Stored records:

━━━━━━━━━━━━━━━━━━━━━━━━━━━━━━

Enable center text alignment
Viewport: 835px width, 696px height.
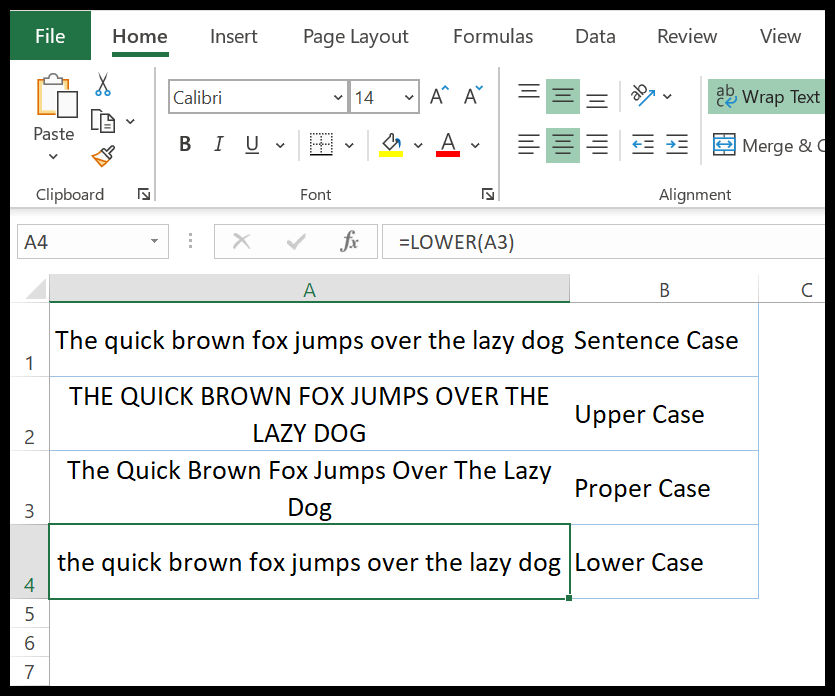(562, 144)
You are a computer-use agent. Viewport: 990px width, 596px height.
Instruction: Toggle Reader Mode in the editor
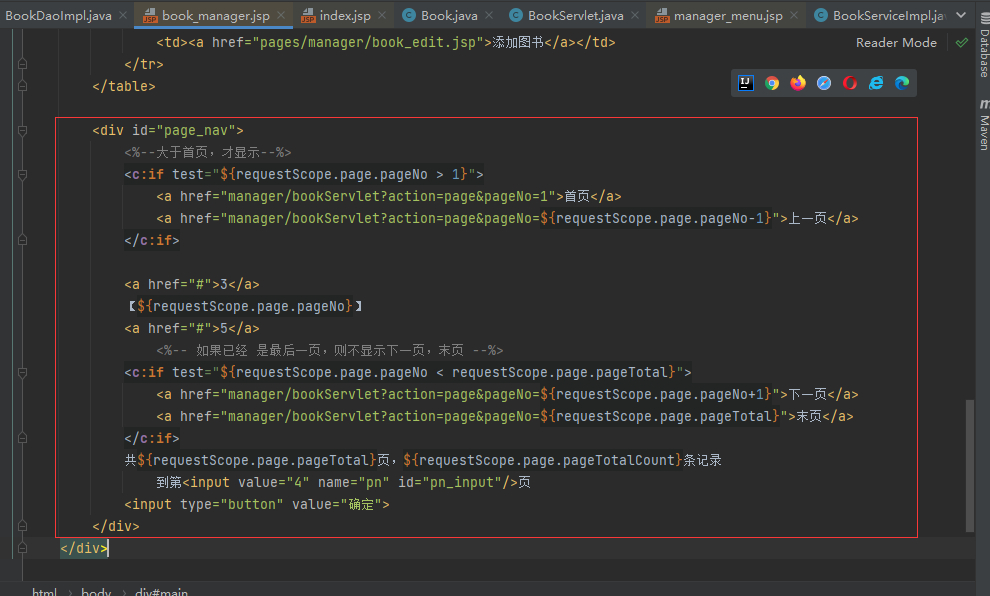[896, 43]
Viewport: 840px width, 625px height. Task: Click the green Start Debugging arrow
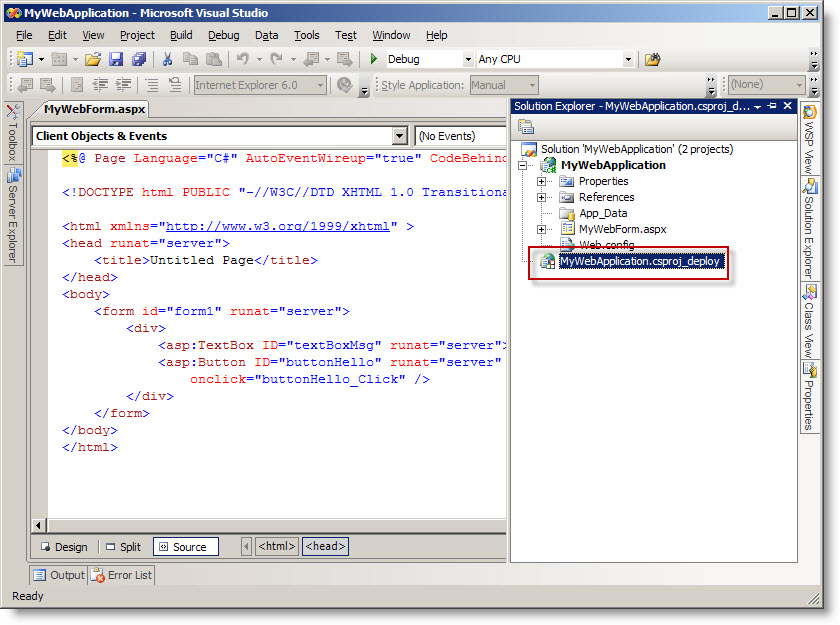pos(374,60)
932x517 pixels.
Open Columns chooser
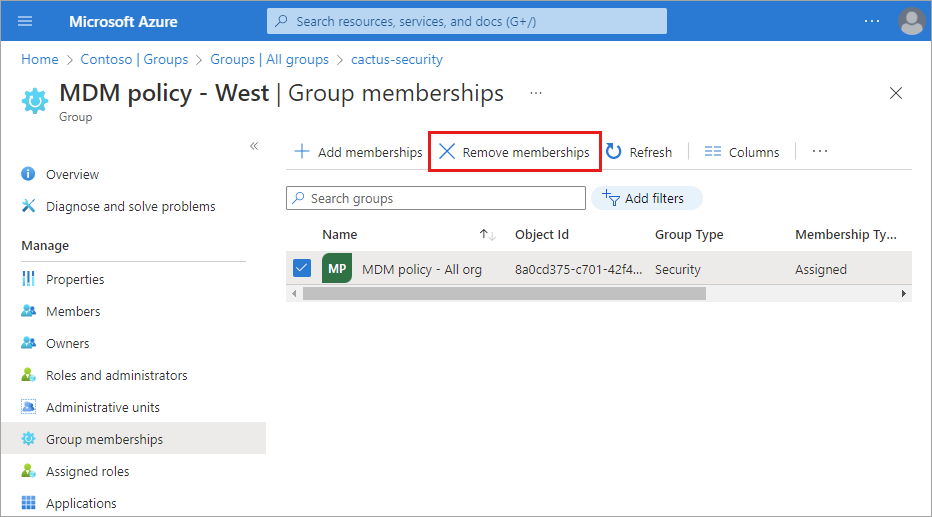742,152
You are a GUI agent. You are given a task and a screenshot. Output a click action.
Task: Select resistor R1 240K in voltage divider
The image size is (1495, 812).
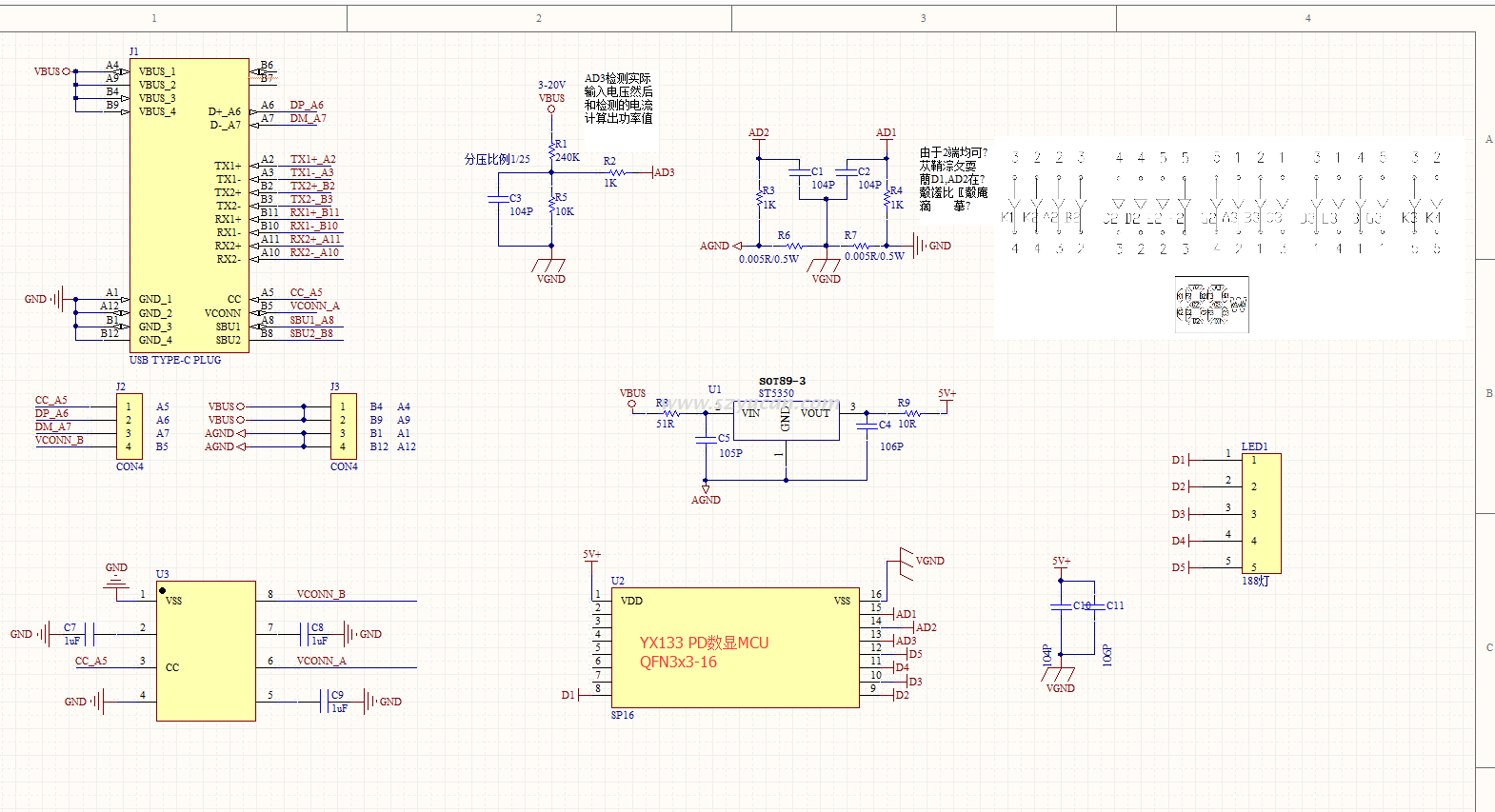tap(551, 150)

━━━━━━━━━━━━━━━━━━━━━━━━━━━━━━

## WORK REQUIRED
Every line above that holds the string "agent" should be copied out.

## WRITTEN ANSWER
You are a computer-use agent. Viewport: 990px width, 596px height.
You are a GUI agent. You are given a task and a screenshot. Output a click action.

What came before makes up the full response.